転職して半年で辞めた場合のメリット・デメリット
半年で辞める場合のメリット
時間を無駄にしないで済む
自分の理想とするビジョンと違っていて「軌道修正したい」と明確に思える場合は、決断が早いほど大切な時間を無駄にしないで済みます。他にも、パワハラに遭っているが会社側が動いてくれない場合や、会社の業績悪化で不本意な仕事へと配置転換になってしまった場合など、早めに見切りをつけた方が前向きにリスタートできる状況もあります。自分では解決できない問題を抱えているなら、早めに辞める勇気を持ちましょう。
心身への悪影響を避けられる
明らかなオーバワークをしている場合や、精神的な強いストレスがかかっている場合、辞めた方が身体やメンタルへの負荷から解放されることは間違いありません。身体や心からSOSが出ていて「転職したい」と思いながらも、退職をずるずると引き延ばしていると、体力的・精神的に消耗していき、気づくと転職して今の環境から脱出する気力すらなくなってしまう場合もあります。自分を守る決断をできるのは自分自身だけですから、考える力や転職する力があるうちに、自分のビジョンを見据えて決断しましょう。
半年で辞める場合のデメリット
次の転職に影響を及ぼす可能性がある
転職して半年で会社を辞めた場合、一番のデメリットは次の転職に悪い影響を及ぼす可能性があることでしょう。応募先の企業から「またすぐに辞めるのでは?」「忍耐力がないのかも」「問題を起こす人ではないか」と疑われてしまう可能性があります。その疑念を払しょくするには、転職理由が前向きなものであることと、ネガティブさを感じさせずに伝える工夫が必要になってきます。どんな理由であれ半年で辞めるなら、次の転職活動では、前の転職活動ほどスムーズにはいかない可能性を覚悟しておきましょう。
辞めグセがついてしまう人もいる
「何だか合わない」のように曖昧な理由で解決する努力をせずに会社を辞めてしまうと、いわゆる「辞めグセ」がついて転職回数を増やしてしまうことにつながります。「職場の雰囲気が悪い」場合でも、思い切って誰か一人でもランチに誘ってみて話しやすい人を作る、「新しく〇〇のスキルを得るまでは続ける」と割り切る、などで仕事が続けられるかもしれません。そんな風に問題の解決方法を探って努力する姿勢、少しでも長く働けるモチベーションを自分で作るという姿勢を持つと、短期の転職を繰り返さずに済みます。
退職金がもらえない可能性がある
退職金制度のある会社の場合でも、社内規定で退職金の受取に必要な最低勤続年数が決まっています。半年で辞めた場合、多くの会社で退職金がもらえないことは知っておきましょう。また、退職して次の転職先が決まるまで期間が空くなら、厚生年金から国民年金への切り替えをしておいて、次の転職先へ入社する時にまた厚生年金に加入します。厚生年金の方が将来の年金受取額が多くなり、また加入月が多い方がもらえる年金額が多くなるので、なるべく早く転職先へ入社した方が年金という観点からはお得です。
半年で転職して成功する人・失敗する人
成功する人の特徴
会社を半年で辞めても次の転職で成功する人の特徴は、退職する理由を明確に説明できることです。「今が嫌だから辞める」のではなく「自分のキャリアを見据え、現職では実現が不可能だと判断した理由」を根拠を持って説明できる人が、次の転職を成功に導けるでしょう。

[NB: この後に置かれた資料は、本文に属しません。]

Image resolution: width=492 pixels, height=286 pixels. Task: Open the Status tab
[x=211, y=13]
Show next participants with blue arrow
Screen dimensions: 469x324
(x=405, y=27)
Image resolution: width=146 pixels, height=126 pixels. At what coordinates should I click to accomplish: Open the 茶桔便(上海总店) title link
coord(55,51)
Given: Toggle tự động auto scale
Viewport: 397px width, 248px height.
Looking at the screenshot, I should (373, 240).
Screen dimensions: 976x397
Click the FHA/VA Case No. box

また、理想の働き方や転職に求める条件(業務内容、給与、勤務地、勤務時間、評価制度、社風など)の優先順位をしっかり定めておくことで、企業選びに失敗しづらくなります。
失敗する人の特徴
会社を半年で辞めて次の転職で失敗する人とは、成功する人の反対で「今が嫌だから辞める」という感情のまま辞めて転職活動をする人です。次に応募する会社は、面接で「辞める前に何らかの問題解決のための努力をしたか」を見ています。企業側は「うちに入社してもすぐ辞めるかも」という疑念が払拭されない限り、採用という判断には至りません。現職を経験してスキルアップした、あるいは自分が必要とする条件を整理し直してキャリアプランが明確になった、といった進歩が見えなければ、企業側にとって採用したくなるような人物には感じられないでしょう。
次の転職を成功させるために気をつけること
辞めたい理由を分析して繰り返さないようにする
半年で辞めて次の転職で成功するには、「なぜ辞めたいのか」と「何が失敗を招いたのか」を厳密に分析しましょう。そうすることで、次の転職活動では何を確認すれば良いかが明らかな状態になり、同じ失敗を繰り返さないことにつながります。例えば、企画職へのステップアップを目指して営業企画として入社したものの、実態は営業担当のアシスタント業務ばかりだったという場合は、「先入観を持たず、面接で仕事内容を詳しく確認すべきだった」という反省点が見えてくるかもしれません。そして、自分はどんな仕事をしたいのかがより具体的に描けるようになってもいるでしょう。そんな風に、失敗を糧にする姿勢が大切です。
できるだけ在職中に転職活動をする
半年で会社を辞めたくなっても、転職活動中の生活費に支障が無いと言える方以外は、在職しながら転職活動をすることをおすすめします。次の転職先がどれくらいの期間で決まるか誰にもわかりませんし、そこで経済的に追い込まれると焦って転職先を決めてしまい、失敗する可能性が高まるからです。また、失業保険にも注意が必要です。倒産などではなく自己退職都合の場合、半年働いただけでは受給条件である加入期間12ヶ月を満たさないため、支給されません。離職前に、自分が給付対象になるかどうか確認しましょう。
企業側が安心・納得できる退職理由を語る
半年で会社を辞めた経験があると、企業側が不安を抱いて退職理由をあれこれと探ってくることは避けられません。企業側が安心・納得できる退職理由を述べること、悪口に聞こえないように感情や伝え方に注意することが大切です。職場への不平や不満を隠そうとするのではなく、主観や感情を除いて、事実と自身が深めた考えや反省を述べると良いでしょう。例えば、長時間残業が原因なら「残業時間の数値」と「解消するためにどう働きかけたか」を具体的に示したうえで、「企業研究や面接での質問が足りなかった」など前回の転職活動の反省点を伝えます。入社前の提示条件と違ったり、パワハラに遭ったりした場合は、隠して不自然な印象を与えるよりも素直に伝えましょう。悪口を言わず建設的に話すことを心がければ、企業側も納得してくれます。続いて、面接官が自社で活躍する姿をイメージできるような「こうなりたい」という前向きな未来を語れば、好印象を与えられるでしょう。
まとめ
半年で会社を「辞めたい」と感じた場合、すぐに辞めた方が良い状況と、仕事を続ける努力をした方が良い状況があります。この記事のポイントを参考にして、自分がどちらの側か判断できたなら、それぞれの道を自信を持って歩んでください。転職の成功には、経験者やプロのアドバイスをもらうことも有効ですから、一人で悩むよりも誰かに相談してみることから始めてみてはどうでしょうか。